2004 marked the end of an era in Republican politics. It was the last presidential campaign in which the GOP candidate, President George W. Bush, can be considered pro-immigration. Earlier in the year, he unveiled his comprehensive immigration reform package which called for legalizing millions and putting them on a pathway to citizenship and also reforming the legal immigration system to make it easier for low skilled and high skilled immigrants to come to the country.
In 2008 and 2012, John McCain and Mitt Romney abandoned comprehensive immigration reform and instead turned to an enforcement message. Secure the borders and deport the undocumented. But both were insistent that they supported legal immigration.

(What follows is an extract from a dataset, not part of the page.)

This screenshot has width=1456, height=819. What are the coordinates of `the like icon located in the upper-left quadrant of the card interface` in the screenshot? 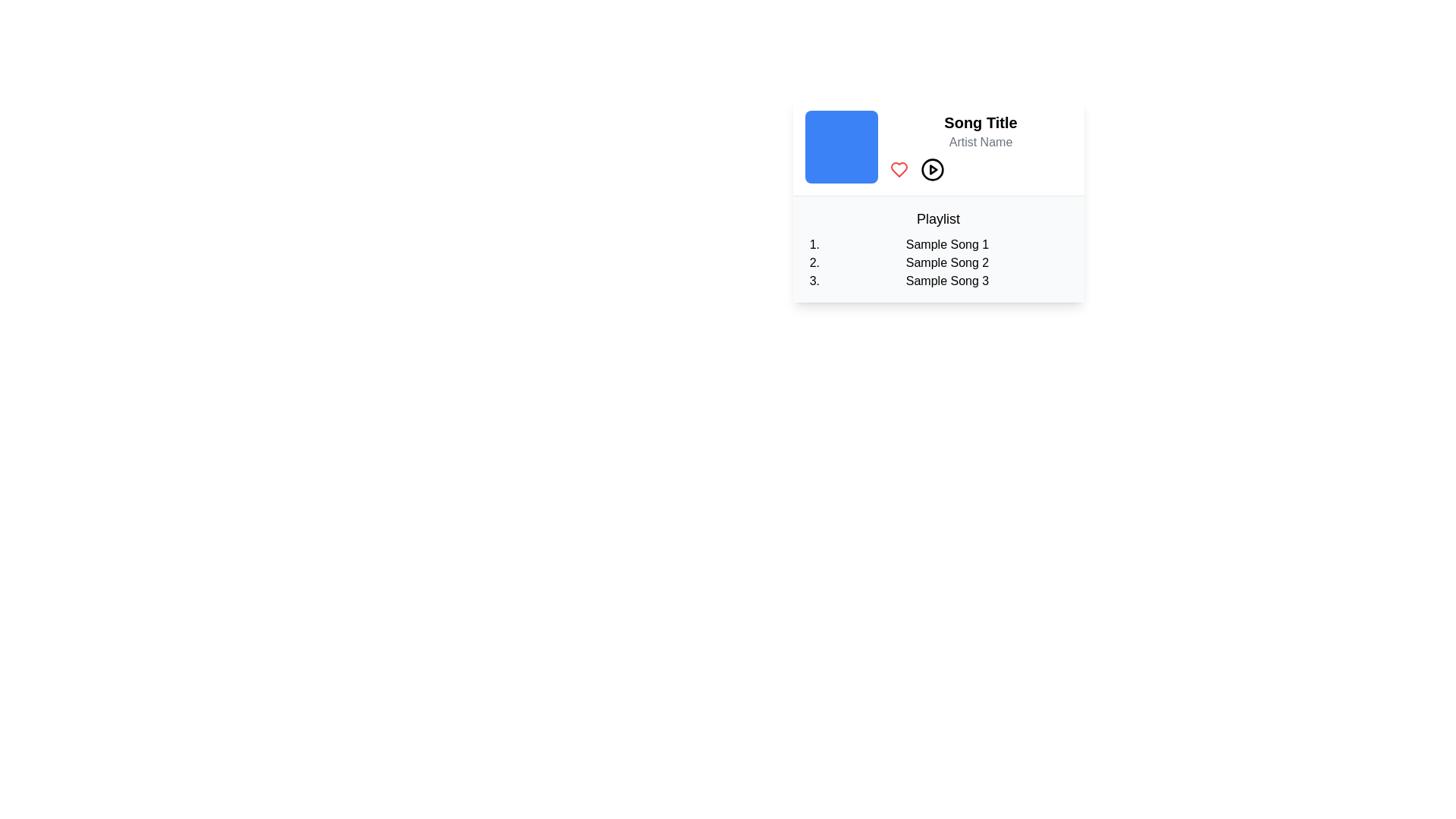 It's located at (899, 169).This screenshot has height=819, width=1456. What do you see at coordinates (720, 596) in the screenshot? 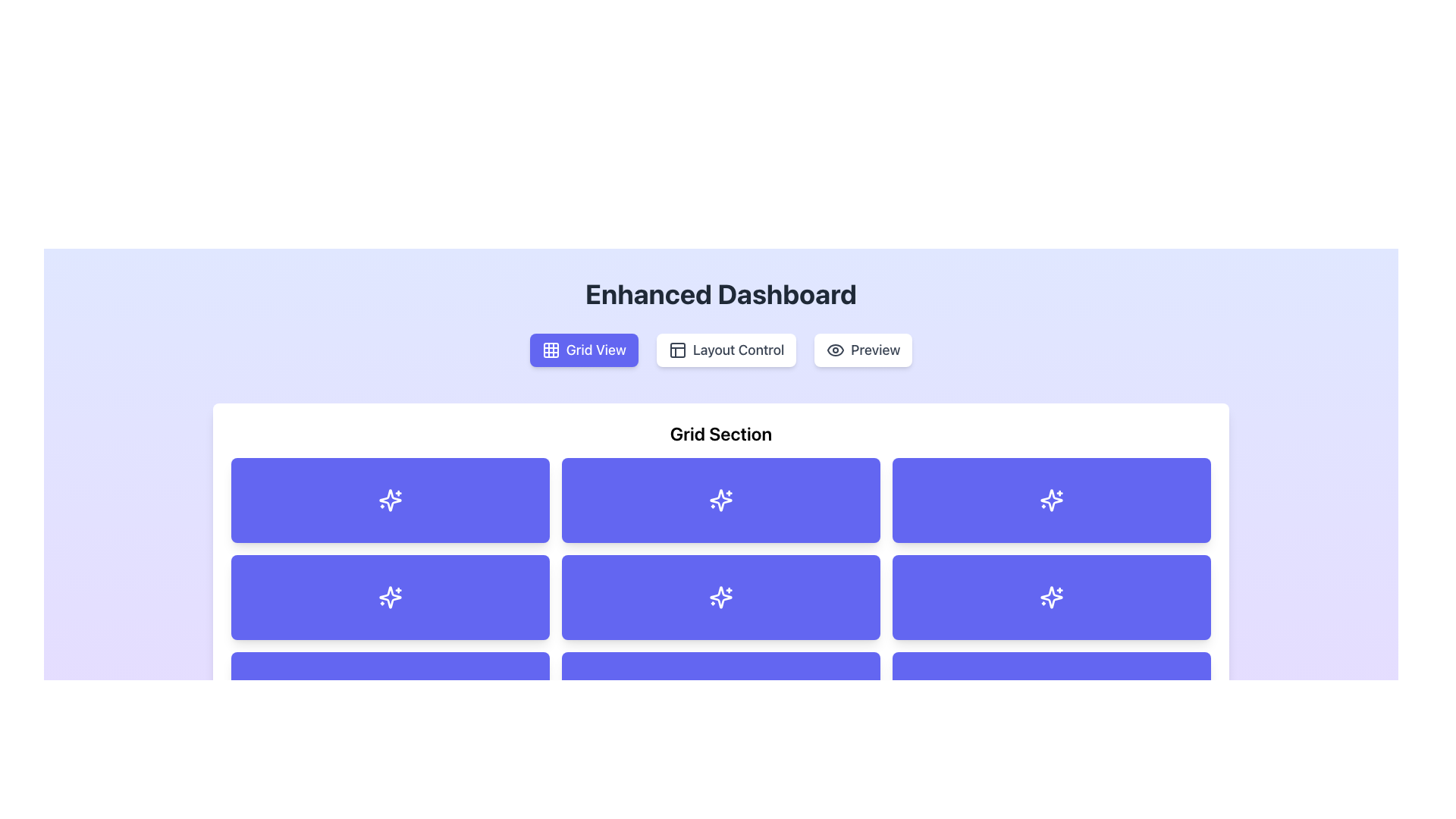
I see `the Card or Tile located in the second row and middle column of the grid interface` at bounding box center [720, 596].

2012’s two Republican frontrunners – Donald Trump and Ted Cruz – have a broader anti-immigration message that goes well beyond enforcement. Trump, of course, has been getting the headlines for his message of mass deportations and building a border wall (that he’ll force Mexico to pay for). He also opposes birthright citizenship. And despite Trump’s coming from the business world, he’s taking restrictive positions on legal immigration as well, calling for tighter rules on non-immigrant visas and a complete pause on issuing green cards until the US unemployment rate drops sufficiently.

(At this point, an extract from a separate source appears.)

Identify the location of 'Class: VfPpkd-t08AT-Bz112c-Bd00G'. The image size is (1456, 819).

Ted Cruz has been taking tough immigration positions for quite some time, but until recently has had taken strongly pro-legal immigration positions, particularly when it comes to high skilled workers. Cruz has now completely reversed himself and has just released a document calling for dramatic new restrictions in the H-1B program and the end of Optional Practical Training for F-1 students, something that will likely decimate university graduate departments. He would also kill the green card lottery without re-allocating those green cards to other categories.
The Republican Party has been in turmoil this election cycle. You just have to watch the news to know that. But the fact that the leading candidates have completely abandoned the long-stated position that immigration is good, just not illegal immigration, is a true break with the past.
Is this a winning strategy? Perhaps it is for getting the Republican nomination. But it’s in sharp contrast to the Democrats and broader public opinion. There doesn’t seem a way to make this work unless public opinion changes sharply.